- **The problem**
Start at the top line and retype the data exactly through to the end.

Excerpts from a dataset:
============

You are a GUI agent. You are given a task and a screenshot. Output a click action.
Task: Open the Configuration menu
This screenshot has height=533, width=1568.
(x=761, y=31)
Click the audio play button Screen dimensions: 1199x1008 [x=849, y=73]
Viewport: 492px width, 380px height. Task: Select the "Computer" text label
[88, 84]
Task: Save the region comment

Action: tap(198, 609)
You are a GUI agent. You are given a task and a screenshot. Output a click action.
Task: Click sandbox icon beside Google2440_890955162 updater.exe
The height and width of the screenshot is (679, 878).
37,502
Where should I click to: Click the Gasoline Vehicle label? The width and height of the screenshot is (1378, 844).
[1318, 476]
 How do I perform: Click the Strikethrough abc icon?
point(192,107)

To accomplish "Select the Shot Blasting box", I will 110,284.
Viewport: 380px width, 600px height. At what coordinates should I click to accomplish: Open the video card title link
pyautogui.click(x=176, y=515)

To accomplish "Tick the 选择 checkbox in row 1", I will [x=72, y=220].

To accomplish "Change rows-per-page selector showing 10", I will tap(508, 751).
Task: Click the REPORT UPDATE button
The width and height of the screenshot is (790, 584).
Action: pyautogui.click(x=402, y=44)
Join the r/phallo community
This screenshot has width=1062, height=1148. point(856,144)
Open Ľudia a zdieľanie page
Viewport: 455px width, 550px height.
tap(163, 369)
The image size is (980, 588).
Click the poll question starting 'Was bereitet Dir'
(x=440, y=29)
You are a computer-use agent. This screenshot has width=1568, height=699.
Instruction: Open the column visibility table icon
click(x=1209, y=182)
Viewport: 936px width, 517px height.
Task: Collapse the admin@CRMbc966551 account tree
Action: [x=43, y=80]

============

- **Answer to the exercise**
You are a GUI agent. You are given a task and a screenshot. Output a click action.
Task: Open the Configuration menu
This screenshot has height=533, width=1568.
(x=761, y=31)
Click the audio play button Screen dimensions: 1199x1008 [x=849, y=73]
Viewport: 492px width, 380px height. Task: Select the "Computer" text label
[88, 84]
Task: Save the region comment

Action: tap(198, 609)
You are a GUI agent. You are given a task and a screenshot. Output a click action.
Task: Click sandbox icon beside Google2440_890955162 updater.exe
The height and width of the screenshot is (679, 878).
37,502
Where should I click to: Click the Gasoline Vehicle label? The width and height of the screenshot is (1378, 844).
[1318, 476]
 How do I perform: Click the Strikethrough abc icon?
point(192,107)

To accomplish "Select the Shot Blasting box", I will 110,284.
Viewport: 380px width, 600px height. At what coordinates should I click to accomplish: Open the video card title link
pyautogui.click(x=176, y=515)

To accomplish "Tick the 选择 checkbox in row 1", I will [x=72, y=220].

To accomplish "Change rows-per-page selector showing 10", I will tap(508, 751).
Task: Click the REPORT UPDATE button
The width and height of the screenshot is (790, 584).
Action: pyautogui.click(x=402, y=44)
Join the r/phallo community
This screenshot has width=1062, height=1148. point(856,144)
Open Ľudia a zdieľanie page
Viewport: 455px width, 550px height.
tap(163, 369)
The image size is (980, 588).
Click the poll question starting 'Was bereitet Dir'
(x=440, y=29)
You are a computer-use agent. This screenshot has width=1568, height=699.
Instruction: Open the column visibility table icon
click(x=1209, y=182)
Viewport: 936px width, 517px height.
Task: Collapse the admin@CRMbc966551 account tree
Action: [x=43, y=80]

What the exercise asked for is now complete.